- Page text
Are you cut out for adventure travel with your kids? I mean off-the-beaten path, beyond the all-inclusive resort vacation. Have you considered renting a house and immersing yourselves in the language, cuisine and customs of a different culture? What about boosting your adrenaline with sports that get you up close and personal with nature’s waves, water, wind and trails?
Like many new parents, my husband and I were concerned having children would hinder our opportunities for spontaneous travel. How could we adventure travel, yet still meet our children’s needs for stability? We were determined to find a balance—and we have! In the past year, our girls have gone rock climbing and hiking in Colorado, trekked in the rainforest and river beds of Costa Rica, and surfed in Costa Rica and the Dominican Republic. We paddleboarded around islands and through mangroves at Rookery Bay Estuarine Sanctuary, and rode horses along the Central American coastline. We’ve danced in the moonlight, practiced yoga and gone kiteboarding. We played on beaches, and chased sea snakes and wild horses. We’ve tried new foods and got tummy bugs, cuddled stray cats, learned Spanish, got cold, got wet, got hot, tired, hungry and then happy, again. We wouldn’t replace any of it for the world.
Are you ready for your own family adventure? Consider these principles for family adventure success!
Set Expectations: Be realistic and clear about what you expect from your children during your travels. In all fairness, you might consider including yourself in the “rules” and expectations. For instance, we expect that our children try new foods when we travel. We then model this willingness by also trying new foods.
We expect our children to exercise regularly, so we include something active everyday. Because no one is a fan of “melt downs”, we model kindness and patience (not always perfectly, albeit), even during flight delays, cancelations and detours! Recently, a canceled flight out of Naples re-routed us through Tampa. We got creative and found an amazing organic, raw food restaurant in South St. Petersburg. We had a good attitude and it allowed us to find solutions and feel successful instead of stuck!

- Given information
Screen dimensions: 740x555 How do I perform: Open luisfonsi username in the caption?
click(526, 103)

--

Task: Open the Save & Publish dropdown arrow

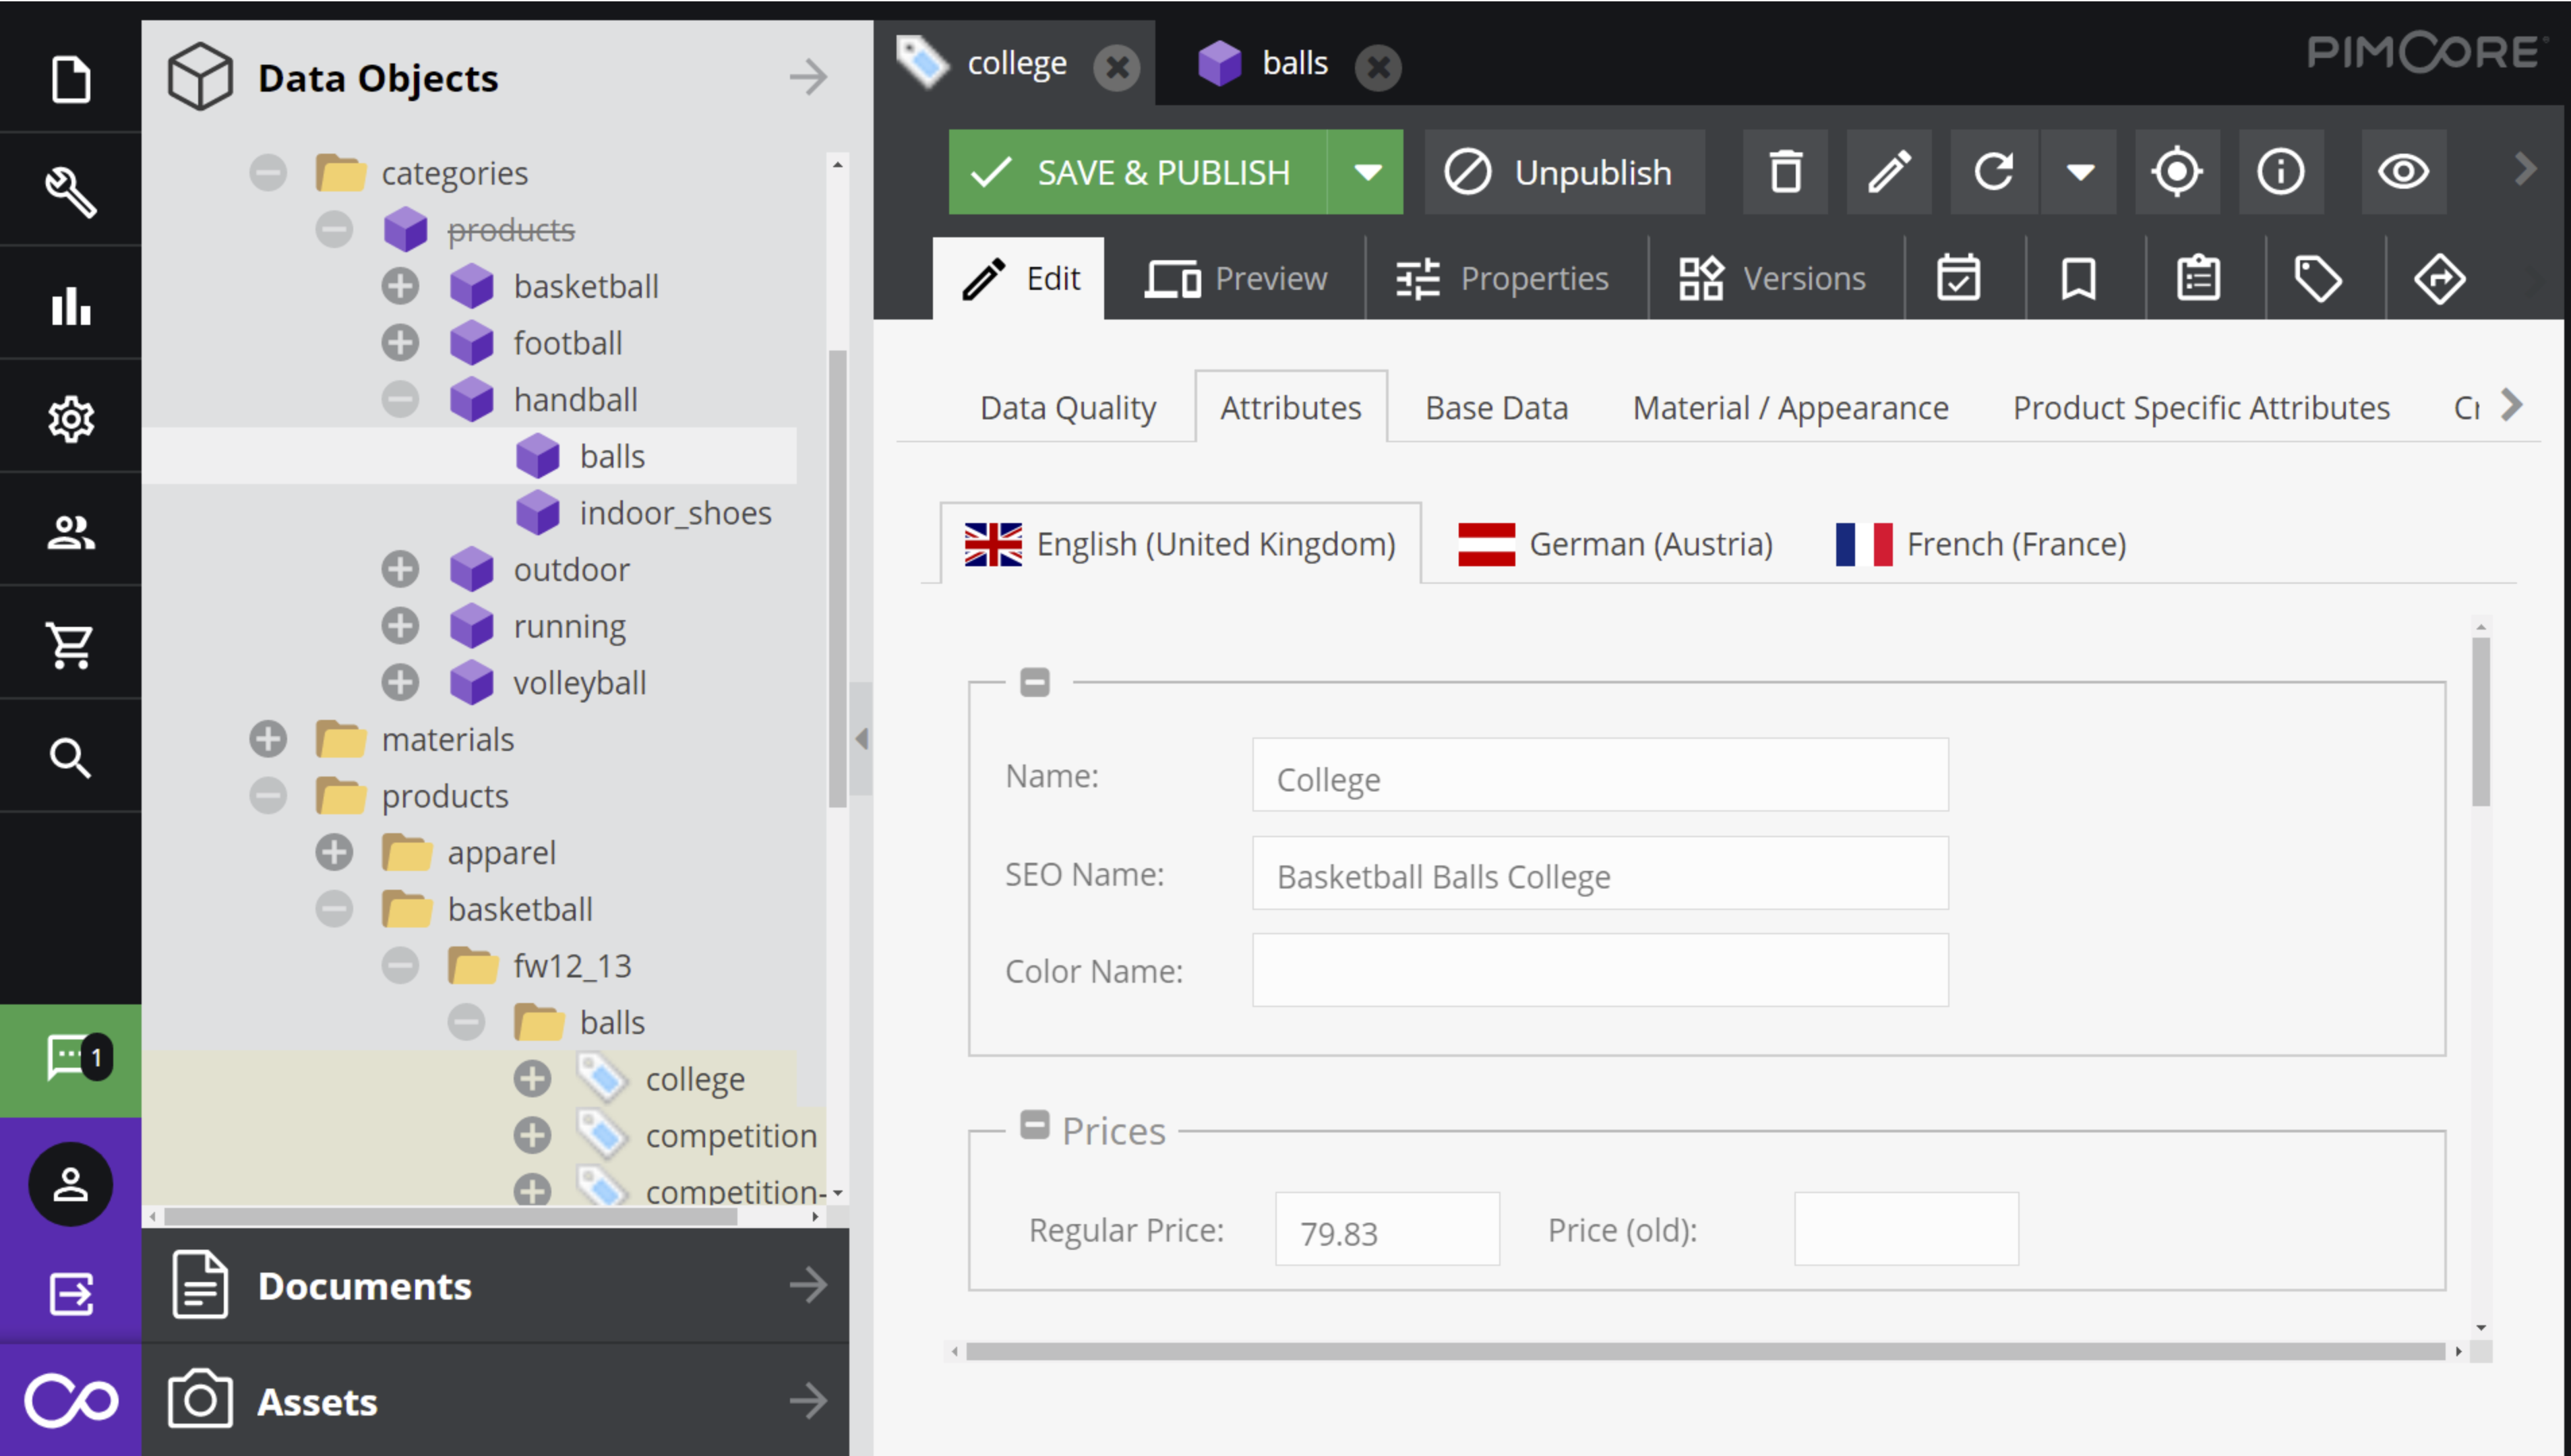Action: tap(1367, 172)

- Your tasks
a. In the family travel piece, which city was the family re-routed through after a canceled flight out of Naples?
b. Copy everything in the family travel piece from "We expect our" down to "instead of stuck!".
c. According to the family travel piece, why do the parents try new foods themselves while traveling?

- Solutions to the problems
a. Tampa.

b.
We expect our children to exercise regularly, so we include something active everyday. Because no one is a fan of “melt downs”, we model kindness and patience (not always perfectly, albeit), even during flight delays, cancelations and detours! Recently, a canceled flight out of Naples re-routed us through Tampa. We got creative and found an amazing organic, raw food restaurant in South St. Petersburg. We had a good attitude and it allowed us to find solutions and feel successful instead of stuck!

c. The parents expect their children to try new foods on trips. They eat new foods too so that they model that same willingness, in line with the advice to include yourself in the rules you set.